Written by Kade Tibberts, Greenwich High School class of 2021
Pride Month is a worldwide celebration of Lesbian, Gay, Bisexual, Transgender, and Queer people that takes place in June. The Pride Week at GHS was run by the student Gay Straight Alliance (GSA) Club, with a week of fun activities available to all students.
The first day offered rainbow stickers and candy. The second provided a trivia quiz on LGBTQ+ history and pop culture, with 10 randomly selected participants receiving Pride tote bags. The final day featured a duck hunt around the school, with rainbow rubber ducks that students could look for and keep.
Because of the school’s “Fun Day” for sophomores and freshmen, one planned Rainbow Day was cancelled, but students still enjoyed three full days of Pride.

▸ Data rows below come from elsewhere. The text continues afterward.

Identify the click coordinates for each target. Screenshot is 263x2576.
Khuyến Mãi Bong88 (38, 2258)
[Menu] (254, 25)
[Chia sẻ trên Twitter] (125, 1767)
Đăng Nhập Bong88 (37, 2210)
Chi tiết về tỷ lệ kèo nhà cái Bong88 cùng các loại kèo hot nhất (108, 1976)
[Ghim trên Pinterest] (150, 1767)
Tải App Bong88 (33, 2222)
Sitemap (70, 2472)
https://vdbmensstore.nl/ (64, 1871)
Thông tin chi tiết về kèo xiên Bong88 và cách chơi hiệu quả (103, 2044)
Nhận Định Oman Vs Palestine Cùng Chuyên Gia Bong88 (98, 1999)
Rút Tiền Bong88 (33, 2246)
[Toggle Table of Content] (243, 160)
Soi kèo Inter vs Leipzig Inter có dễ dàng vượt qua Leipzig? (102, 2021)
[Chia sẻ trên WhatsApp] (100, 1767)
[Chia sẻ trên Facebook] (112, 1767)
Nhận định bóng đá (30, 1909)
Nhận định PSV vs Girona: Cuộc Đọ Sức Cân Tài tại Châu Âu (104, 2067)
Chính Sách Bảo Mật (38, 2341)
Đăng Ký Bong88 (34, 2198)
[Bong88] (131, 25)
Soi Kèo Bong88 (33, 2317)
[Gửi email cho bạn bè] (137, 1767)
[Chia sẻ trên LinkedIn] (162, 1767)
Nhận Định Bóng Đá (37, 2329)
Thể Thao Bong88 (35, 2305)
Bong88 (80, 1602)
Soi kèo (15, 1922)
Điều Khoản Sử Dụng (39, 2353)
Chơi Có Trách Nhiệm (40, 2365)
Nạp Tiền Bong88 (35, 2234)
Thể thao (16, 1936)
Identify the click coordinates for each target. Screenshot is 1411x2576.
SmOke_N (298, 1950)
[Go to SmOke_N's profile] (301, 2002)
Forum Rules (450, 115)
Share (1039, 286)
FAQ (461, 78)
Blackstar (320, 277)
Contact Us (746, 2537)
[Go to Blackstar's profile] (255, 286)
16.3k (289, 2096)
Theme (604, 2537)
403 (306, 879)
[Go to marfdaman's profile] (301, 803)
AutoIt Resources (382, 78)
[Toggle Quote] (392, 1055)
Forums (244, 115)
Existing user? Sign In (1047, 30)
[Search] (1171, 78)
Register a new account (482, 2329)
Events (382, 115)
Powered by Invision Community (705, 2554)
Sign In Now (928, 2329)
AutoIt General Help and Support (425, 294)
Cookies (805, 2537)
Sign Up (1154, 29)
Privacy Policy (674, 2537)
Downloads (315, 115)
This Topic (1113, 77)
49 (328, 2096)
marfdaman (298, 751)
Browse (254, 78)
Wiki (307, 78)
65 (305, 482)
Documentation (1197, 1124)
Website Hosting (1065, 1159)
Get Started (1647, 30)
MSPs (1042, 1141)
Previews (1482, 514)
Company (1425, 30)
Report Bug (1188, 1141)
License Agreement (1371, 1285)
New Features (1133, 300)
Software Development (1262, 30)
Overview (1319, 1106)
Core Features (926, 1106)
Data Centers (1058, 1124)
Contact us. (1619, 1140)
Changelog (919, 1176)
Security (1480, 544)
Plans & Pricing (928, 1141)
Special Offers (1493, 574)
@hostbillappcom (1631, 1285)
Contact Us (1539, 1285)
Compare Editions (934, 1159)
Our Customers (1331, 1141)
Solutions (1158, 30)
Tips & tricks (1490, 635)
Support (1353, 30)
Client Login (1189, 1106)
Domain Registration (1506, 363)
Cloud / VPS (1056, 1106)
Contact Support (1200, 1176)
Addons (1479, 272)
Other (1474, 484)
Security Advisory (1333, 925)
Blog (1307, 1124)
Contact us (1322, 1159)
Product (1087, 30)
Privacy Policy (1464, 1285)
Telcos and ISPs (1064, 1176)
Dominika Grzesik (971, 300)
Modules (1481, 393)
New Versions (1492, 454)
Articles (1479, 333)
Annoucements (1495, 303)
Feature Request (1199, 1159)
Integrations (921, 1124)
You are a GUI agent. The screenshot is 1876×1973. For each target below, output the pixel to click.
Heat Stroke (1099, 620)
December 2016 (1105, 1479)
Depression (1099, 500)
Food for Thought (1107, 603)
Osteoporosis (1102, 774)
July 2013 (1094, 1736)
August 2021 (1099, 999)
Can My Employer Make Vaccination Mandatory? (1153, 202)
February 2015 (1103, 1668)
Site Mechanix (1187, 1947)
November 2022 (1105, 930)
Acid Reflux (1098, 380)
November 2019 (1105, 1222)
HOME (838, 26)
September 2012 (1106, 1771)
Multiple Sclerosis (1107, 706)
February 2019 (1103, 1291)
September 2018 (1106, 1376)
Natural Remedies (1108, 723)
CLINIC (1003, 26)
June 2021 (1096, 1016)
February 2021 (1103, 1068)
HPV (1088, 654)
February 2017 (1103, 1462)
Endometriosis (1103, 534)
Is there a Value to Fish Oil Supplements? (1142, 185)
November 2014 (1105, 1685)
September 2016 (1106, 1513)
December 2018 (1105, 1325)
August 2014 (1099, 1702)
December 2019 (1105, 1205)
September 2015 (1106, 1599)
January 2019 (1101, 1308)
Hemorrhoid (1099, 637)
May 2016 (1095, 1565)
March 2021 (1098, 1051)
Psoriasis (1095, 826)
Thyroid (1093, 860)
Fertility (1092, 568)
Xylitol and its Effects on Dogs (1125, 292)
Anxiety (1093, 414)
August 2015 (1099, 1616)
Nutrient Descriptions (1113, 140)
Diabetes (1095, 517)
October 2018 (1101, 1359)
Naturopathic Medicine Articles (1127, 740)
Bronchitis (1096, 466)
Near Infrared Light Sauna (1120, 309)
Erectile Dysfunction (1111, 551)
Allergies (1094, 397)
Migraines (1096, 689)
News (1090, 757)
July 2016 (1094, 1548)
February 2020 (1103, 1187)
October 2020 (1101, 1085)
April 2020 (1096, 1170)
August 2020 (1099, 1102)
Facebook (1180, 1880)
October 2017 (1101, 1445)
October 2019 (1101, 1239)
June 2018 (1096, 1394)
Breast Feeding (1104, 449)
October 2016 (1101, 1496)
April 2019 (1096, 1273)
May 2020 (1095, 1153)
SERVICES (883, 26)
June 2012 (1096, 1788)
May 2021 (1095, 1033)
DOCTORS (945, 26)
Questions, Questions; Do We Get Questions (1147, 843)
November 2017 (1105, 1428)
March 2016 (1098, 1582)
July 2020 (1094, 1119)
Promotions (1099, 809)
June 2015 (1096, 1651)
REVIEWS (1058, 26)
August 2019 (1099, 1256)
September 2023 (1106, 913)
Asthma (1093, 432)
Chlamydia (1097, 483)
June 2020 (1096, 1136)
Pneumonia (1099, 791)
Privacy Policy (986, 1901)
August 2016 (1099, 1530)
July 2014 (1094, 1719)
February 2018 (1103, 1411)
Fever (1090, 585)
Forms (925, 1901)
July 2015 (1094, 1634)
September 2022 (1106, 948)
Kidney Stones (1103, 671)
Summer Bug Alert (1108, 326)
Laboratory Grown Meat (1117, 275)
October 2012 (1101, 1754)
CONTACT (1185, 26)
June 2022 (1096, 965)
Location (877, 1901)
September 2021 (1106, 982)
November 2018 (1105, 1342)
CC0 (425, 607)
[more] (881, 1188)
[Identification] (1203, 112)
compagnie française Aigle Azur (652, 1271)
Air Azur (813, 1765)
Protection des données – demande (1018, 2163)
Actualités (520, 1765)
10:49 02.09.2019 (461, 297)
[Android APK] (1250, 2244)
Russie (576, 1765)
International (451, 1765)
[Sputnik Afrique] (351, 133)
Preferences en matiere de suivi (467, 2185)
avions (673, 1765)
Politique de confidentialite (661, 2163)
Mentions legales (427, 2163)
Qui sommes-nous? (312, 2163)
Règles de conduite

“The reason we picked these is because we wanted to do something interactive with the students,” GSA club president Kaja Tully explained. She felt the second day was especially educational because it taught non-LGBTQ+ students information they may not have known.
“Just to make them aware that only six years ago, gay marriage was made legal in all 50 states. I think it was important for educating others,” Tully said.
Throughout the week, the GSA club also gave LGBTQ+ facts during the school’s morning announcements. On Friday, they talked about Marsha P. Johnson, a queer activist during the gay liberation movement, on the loudspeaker to the majority of the school.
“I think, with pride overall, it is remembering what we have done as a community and what we need to do now,” Kaja said. “It’s really important that we continue making people aware that pride still exists and there are still issues happening in 2021.”
Pride means something different to each person who participates. While it is unsafe for many LGBTQ+ youth to speak openly, during a GSA club meeting, they gave some of their thoughts to the club advisor, Jessica von Brachel.
The members of the GSA see pride as a “celebratory opportunity,” Ms. von Brachel related. “One student said when you are in the middle of pride, whether that’s a pride event or something like what we’re doing this week at GHS, and this is a quote, ‘it’s like the air is easier to breathe.'”
Another student told von Brachel: “It’s a month where I can express myself more than usual.”
Both Pride Week and the GSA itself provide LGBTQ+ youth a place where they can be genuine. Kaja calls the GSA, “a safe space for students that are either allies or a part of the [LGBTQ+] community.” Von Brachel described it as “a supportive, encouraging environment where the students can be unapologetically themselves.”
For many of the LGBTQ+ community, Pride Week reminds them of a future and of a world where they can be themselves all the time. And this includes students outside of the GSA as well.
Many students cannot participate in the GSA Club, whether because they have not “come out” yet, their parents are unsupportive, they simply don’t have the time, or any number of reasons. Pride Week and other GSA-run events remind them that they exist and there are resources and a community available to them.
One GSA member told von Brachel that Pride shows other students, “We’ve always been here; we’re not going anywhere…We are who we are and we will be here.”
The GSA has run other events this year for this same purpose. The GLSEN Vow of Silence on April 23 was a nationwide day-long vow of silence to spread awareness about the metaphoric silencing of LGBTQ students due to harassment and bullying in schools. The GSA has also previously participated in the GHS Diversity Week.
Kaja has high hopes for future activism. The high school administration has been quick to respond to the club and she sees most teachers as supportive and ready for change.
Von Brachel sees this support as the most important action educators can do: listen. “I think young kid’s voices are a really important part of almost every conversation. We don’t hear them enough… Especially young people who are a part of the community—that’s who you should be hearing from.”
The club officials plan for teachers to pledge to start the school year by having students include their pronouns when introducing themselves. “If we start making it more normal to share pronouns and have people respect pronouns, that would be really amazing and would really help LGBT students at GHS,” Kaja explained.
These plans to improve the future of GHS are as important to Pride Week as the celebration itself. This is why Kaja feels something as simple as rainbow ducks are so important.
“It’s really important for us to acknowledge Pride and make a big deal out of Pride because it’s our past, present, and future,” she said. “We acknowledge our past, we live in the present, and in the future, we’re looking to change.”